Nowadays, “liturgical catechesis,” and perhaps less-so “mystagogy,” has become a buzzword amongst catechists because it is a well-established ecclesial mandate. All official liturgical and catechetical documents resulting from Vatican II call for the faithful and pastors to engage in liturgical catechesis. Vatican II’s Ad gentes speaks of “formation in the entire Christian life” and of “an apprenticeship” in discipleship to Jesus, and “not merely an exposition of dogmatic truths and norms of morality.”1 The Church has been moving towards a reclaiming and restoring of the inner sense of liturgical catechesis as mystagogy. It is nothing less than formation in baptismal spirituality, a spirituality that comes to birth, and is sustained and celebrated in the liturgical prayer of the Church. The challenge addressed by this paper is how do we, the baptized people of God, live from the liturgy?
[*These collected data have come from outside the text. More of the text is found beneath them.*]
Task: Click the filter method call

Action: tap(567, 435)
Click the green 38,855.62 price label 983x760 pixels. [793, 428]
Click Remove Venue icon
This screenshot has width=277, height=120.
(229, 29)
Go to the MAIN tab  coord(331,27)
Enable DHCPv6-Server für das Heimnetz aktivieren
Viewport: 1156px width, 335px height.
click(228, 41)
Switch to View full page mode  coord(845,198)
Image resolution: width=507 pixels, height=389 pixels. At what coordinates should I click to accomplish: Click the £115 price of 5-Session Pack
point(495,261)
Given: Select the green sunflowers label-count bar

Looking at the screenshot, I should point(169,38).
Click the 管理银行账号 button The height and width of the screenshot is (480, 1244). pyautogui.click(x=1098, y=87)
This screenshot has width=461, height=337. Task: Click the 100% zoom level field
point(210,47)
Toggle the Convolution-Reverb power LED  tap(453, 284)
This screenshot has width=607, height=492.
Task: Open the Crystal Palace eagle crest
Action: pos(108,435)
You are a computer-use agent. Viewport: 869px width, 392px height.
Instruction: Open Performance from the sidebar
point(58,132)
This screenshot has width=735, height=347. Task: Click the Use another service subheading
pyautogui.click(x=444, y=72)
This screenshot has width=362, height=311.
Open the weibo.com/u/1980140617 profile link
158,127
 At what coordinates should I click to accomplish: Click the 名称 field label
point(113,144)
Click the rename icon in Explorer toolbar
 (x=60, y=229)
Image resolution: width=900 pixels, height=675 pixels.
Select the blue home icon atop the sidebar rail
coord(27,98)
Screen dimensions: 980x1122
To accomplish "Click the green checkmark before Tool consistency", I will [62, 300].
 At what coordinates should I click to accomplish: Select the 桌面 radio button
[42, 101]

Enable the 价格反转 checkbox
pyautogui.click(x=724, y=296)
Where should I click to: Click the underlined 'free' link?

It is my intention to explore this through the particular question, “Do we trust the liturgy to be our teacher?”

It is almost sixty years since the modern Church was launched on this trajectory by Vatican II’s Constitution on the Sacred Liturgy (1963), the first document to explicitly use the term liturgical catechesis (catechesis liturgica), contextualized by a very focused conception of liturgical participation for instruction into the mysteries.2 And with the appearance of the third edition of the Directory for Catechesis [End Page 169] (2020),3 nearly a quarter century after the second edition, it is an opportune moment to evaluate what we are doing in liturgical catechesis, one that draws its inspiration from the Church’s ancient practice of the baptismal catechumenate,4 when we accompany people in places and times where prayer, liturgy and sacraments happen in the local parish and diocese, in schools and university chaplaincies, on navy ships, and as Pope Francis demonstrates, in hospitals, refugee-asylum centers, prisons, nursing homes, and among the homeless in shelters.

If liturgical catechesis is one of the most significant instruments in the Church’s priority of mission/evangelization and personal and ecclesial renewal, how do we get there? What will best support the catechist and the liturgist in this endeavor? I want to posit that it is more than a matter of knowing what all magisterial documents say about liturgical catechesis. The liturgy can only be our teacher if we know how such catechesis “works.” Our reflections focus on the way that catechists and liturgists may actually interpret, shape and conduct liturgical catechesis at “the coalface,” a catechesis capable of opening up the mystery and its meaning, i.e., mystagogy.

To ask “how we are to live from the liturgy” is to begin with Vatican II’s renewed consciousness of baptism and liturgical spirituality, the source of Christian life. From the outset, it is essential to appreciate that catechesis cannot be separated from liturgy, just as liturgy’s formative role is to be acknowledged in nurturing people to become disciples whose lives proclaim that they have seen the Lord (John 20:18).5 Since the catechist is “a witness of faith and a keeper of the [End Page 170] memory of God,”6 I then pose a few observations that are integral to formation of the catechist’s and liturgist’s own perception and reality in order to ascertain whether we are there yet. “The quality of pastoral initiatives is necessarily connected to the person who brings them into being.”7

Within this baptismal context the principal task of the discussion is taken up. Every door needs a key to gain access to the room of a “Spirit-touched community.”8 Catechists, like liturgists, make choices about what, when, how, who and why liturgy and catechesis will develop in a particular way by means of the prayers and readings and the symbols and rituals set forth in the Church’s official rites, the sources for liturgical catechesis. The rites set the agenda for mystagogy and direct its catechesis. At the core of encountering the mystery is the most Catholic of principles: a sacramental vision of life,9 a recognition that access to theology...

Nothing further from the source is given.